Die Sicherheitslage in Haiti verschlechtert sich zunehmend. Bandengewalt, politische Instabilität und die steigende Zahl gewalttätiger Sexualdelikte erschüttern das Land. Auch die medizinische Versorgung wird durch extreme Gewalt und koordinierte Angriffe bewaffneter Gruppen vor fast unüberwindbare Herausforderungen gestellt. Der Weltkirchenrat fordert mehr Aufmerksamkeit für Haiti und Unterstützung durch die Weltgemeinschaft.
Medizinische Versorgung vor dem Kollaps
Seit Jahren leidet die Bevölkerung unter politischer Instabilität und einer sich verschärfenden humanitären Lage. Seit Februar nimmt die organisierte Gewalt erneut zu. Bewaffnete Gruppen schließen sich zu Koalitionen zusammen und übernehmen zunehmend die Kontrolle in der haitianischen Hauptstadt Port-au-Prince. Stadtteile, die bisher nicht unter der Kontrolle der Kämpfer standen, geraten zunehmend unter Druck.

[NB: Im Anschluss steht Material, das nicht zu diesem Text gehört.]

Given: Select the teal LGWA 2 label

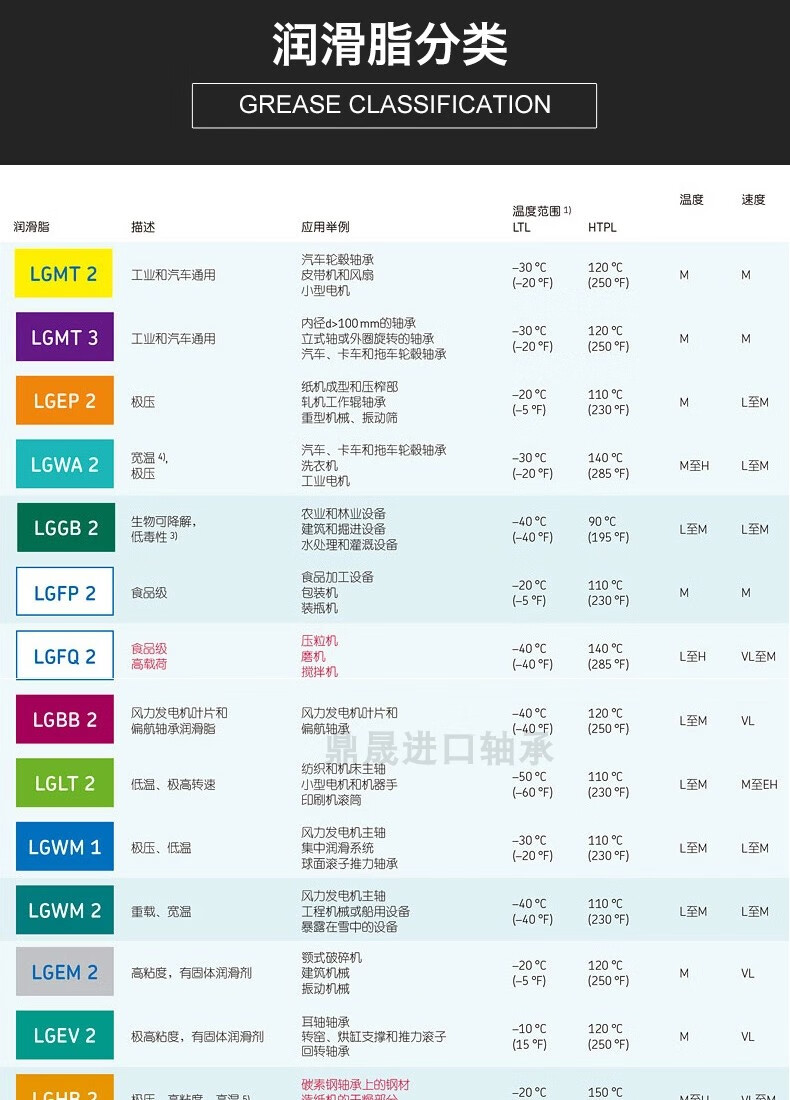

Aufgrund der extremen Gewaltzunahme steigt auch die Zahl der Verletzten, die medizinische Betreuung benötigen. Immer öfter stoßen die Krankenhäuser an ihre Grenzen – so auch die Klinik in Tabarre, die von „Ärzte ohne Grenzen“ betrieben wird. Durch die Überlastung der Kapazitäten ist die medizinische, insbesondere die chirurgische Versorgung, nur noch eingeschränkt möglich. Wie Seybou Diarra, der Koordinator eines der letzten funktionierenden Krankenhäuser in Port-au-Prince, mitteilte, wird der Zugang zu Gesundheitseinrichtungen für die Bevölkerung immer schwieriger. Für Menschen, die verletzt sind und eine Traumaversorgung benötigen, sei es inzwischen fast unmöglich geworden, eine angemessene medizinische Behandlung zu erhalten, warnt Diarra. Wenn sich die Lage nicht bald ändere, befürchtet er, dass viele Verwundete sterben könnten, weil eine Behandlung nicht möglich ist.
Aufmerksamkeit für Haiti gefordert
Angesichts der drastisch verschlechterten Lage ruft der Ökumenische Rat der Kirchen (ÖRK) zu mehr internationalem Engagement und Aufmerksamkeit für Haiti auf, wie die italienische Zeitung Sir berichtet. Der ÖRK beklagt, dass Gewalt und Todesfälle durch Banden und Sicherheitsgruppen weiter zugenommen haben. Zudem wird über eine steigende Zahl von Cholera-Fällen sowie über zunehmende sexuelle Gewalt berichtet. Erschwerend kommt hinzu, dass immer mehr Haitianer aus der Dominikanischen Republik abgeschoben werden. Seit April sind laut der Meldung etwa 20.000 Haitianer abgeschoben worden.
Im Rahmen einer Kampagne habe die Dominikanische Republik Dutzende Minderjährige, Schwangere und Mütter abgeschoben, die kürzlich entbunden hatten. Für Haiti, das ohnehin durch zahlreiche Krisen erschüttert ist, stellt das eine zusätzliche Belastung dar. Der Exekutivrat des Weltkirchenrates fordert, dass die Weltgemeinschaft die Ursachen der anhaltenden Krisen in Haiti stärker beachtet. Zudem müsse die Dominikanische Republik Gesetze verabschieden, die die Bevölkerung Haitis und Menschen haitianischer Abstammung schützen und wertschätzen.
„Wir laden alle Mitgliedskirchen des ÖRK ein, ihre christliche Solidarität mit dem Volk von Haiti zu bekräftigen und zu Gott um Erbarmen und Linderung der Klagen dieses gequälten Landes zu beten“, ruft der Weltkirchenrat abschließend zur Unterstützung auf.